Aktywne wakacje w Piwnicznej-Zdrój. Rowery, bieganie, okoliczne atrakcje

balkanyrudej.pl 3 miesięcy temu

Majówkę 2024 spędziliśmy w Piwnicznej-Zdrój. Jak się okazało, był to strzał w dziesiątkę. W szczególności pod kątem aktywnego spędzania czasu w rowerze. Zabieramy więc Was na szlaki Beskidu Sądeckiego i Pienin, po polskiej i słowackiej stronie. Przekonajcie się, dlaczego warto spędzić dłuższy urlop właśnie w Piwnicznej-Zdrój i jej bliższych, jak i ciut dalszych okolicach.

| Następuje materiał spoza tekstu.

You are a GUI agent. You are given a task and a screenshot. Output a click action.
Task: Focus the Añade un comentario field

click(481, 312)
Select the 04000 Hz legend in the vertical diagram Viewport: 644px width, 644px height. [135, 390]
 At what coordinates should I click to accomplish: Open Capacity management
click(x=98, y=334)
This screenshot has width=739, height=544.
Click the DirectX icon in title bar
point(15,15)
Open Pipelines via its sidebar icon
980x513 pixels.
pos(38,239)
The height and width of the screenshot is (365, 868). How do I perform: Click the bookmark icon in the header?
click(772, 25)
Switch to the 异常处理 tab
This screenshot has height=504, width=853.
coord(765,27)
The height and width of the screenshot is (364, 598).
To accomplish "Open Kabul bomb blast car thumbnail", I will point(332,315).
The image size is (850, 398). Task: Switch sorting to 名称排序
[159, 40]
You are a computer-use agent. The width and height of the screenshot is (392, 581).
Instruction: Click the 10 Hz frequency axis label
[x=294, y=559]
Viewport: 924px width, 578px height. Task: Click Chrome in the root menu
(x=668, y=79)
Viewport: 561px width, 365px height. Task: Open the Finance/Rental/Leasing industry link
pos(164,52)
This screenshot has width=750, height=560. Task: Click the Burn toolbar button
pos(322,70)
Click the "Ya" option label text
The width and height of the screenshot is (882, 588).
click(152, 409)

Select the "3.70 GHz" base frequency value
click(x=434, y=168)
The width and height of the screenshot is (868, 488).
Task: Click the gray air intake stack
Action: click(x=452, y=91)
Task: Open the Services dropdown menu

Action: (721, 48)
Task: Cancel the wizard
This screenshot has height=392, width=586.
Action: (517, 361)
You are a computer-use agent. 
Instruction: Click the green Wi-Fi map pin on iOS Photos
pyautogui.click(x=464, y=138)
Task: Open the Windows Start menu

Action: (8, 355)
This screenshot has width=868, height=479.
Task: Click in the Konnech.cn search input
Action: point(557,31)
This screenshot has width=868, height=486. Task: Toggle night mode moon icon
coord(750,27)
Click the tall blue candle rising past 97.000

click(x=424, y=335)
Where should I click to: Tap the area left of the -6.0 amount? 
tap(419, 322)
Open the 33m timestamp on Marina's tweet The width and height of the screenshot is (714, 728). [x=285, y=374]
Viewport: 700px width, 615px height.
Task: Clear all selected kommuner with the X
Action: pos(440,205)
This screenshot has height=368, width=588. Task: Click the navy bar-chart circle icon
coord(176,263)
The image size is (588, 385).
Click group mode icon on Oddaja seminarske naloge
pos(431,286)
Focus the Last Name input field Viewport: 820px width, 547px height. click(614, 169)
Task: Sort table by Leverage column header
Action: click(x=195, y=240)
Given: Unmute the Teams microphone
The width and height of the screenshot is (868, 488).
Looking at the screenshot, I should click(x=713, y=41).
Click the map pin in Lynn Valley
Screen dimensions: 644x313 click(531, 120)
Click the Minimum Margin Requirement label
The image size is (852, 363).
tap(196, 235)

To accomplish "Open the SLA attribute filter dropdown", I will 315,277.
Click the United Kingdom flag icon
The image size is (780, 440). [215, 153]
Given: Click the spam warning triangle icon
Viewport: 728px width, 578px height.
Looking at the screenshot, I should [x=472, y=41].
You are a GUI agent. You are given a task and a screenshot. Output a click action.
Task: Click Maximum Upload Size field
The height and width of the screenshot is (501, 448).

Dzień 1: Cyklostopy, wycieczka rowerowa po górach i dolinach oraz okolice Kicarza

Nasz pierwszy dzień pobytu w Piwnicznej-Zdrój spędziliśmy w dużej mierze osobno. Choć, w tej samej okolicy. Razem z ekipą Rowerowej Doliny udaliśmy się na Słowację, gdzie panowie mieli zaplanowany objazd Cyklostopów, czyli tras o charakterze enduro, poprowadzonych w bliskim sąsiedztwie Starej Lubowli i tamtejszego zamku. Ponieważ ja za tego typu jazdą nie przepadam, postanowiłam zrealizować nieco bardziej krajoznawczą wycieczkę.

Cyklostopy

Cyklostopy to sieć oficjalnych tras rowerowych o charakterze enduro/trail. Zajmują one zalesiony teren powyżej zamku w Starej Lubowli. Do dyspozycji rowerzystów jest aż 8 ścieżek zjazdowych, oznaczonych klimatycznymi znakami ze zwierzętami. Nie ma tu wyciągu, czy innego transportu do góry, do podjazdu służy sieć leśnych dróg technicznych oraz jedna ścieżka podjazdowa w górnej części kompleksu. Miejsce nastawione jest na świadomych rowerzystów górskich, którzy chcą zmierzyć się przeszkodami w terenie. Jest tu jedna trasa oznaczona jako łatwa, która może służyć do nauki. Reszta ścieżek przeznaczona jest dla średnio lub bardzo doświadczonych rowerzystów. Trasy są zróżnicowane i napotkamy tu wszystko od wygładzonych, ale dosyć ciasnych singli typu flow, przez trudne i strome trasy o naturalnym charakterze, aż po trudną i techniczną linię pełną wysokich band i dużych lotów. Udało mi się sprawdzić 90% tras cyklostopów i miejsce bardzo mocno przypadło mi do gustu. Do szybkiej eksploracji bardzo przydał się elektryk, ale i na zwykłej endurówce można się tu dobrze pobawić.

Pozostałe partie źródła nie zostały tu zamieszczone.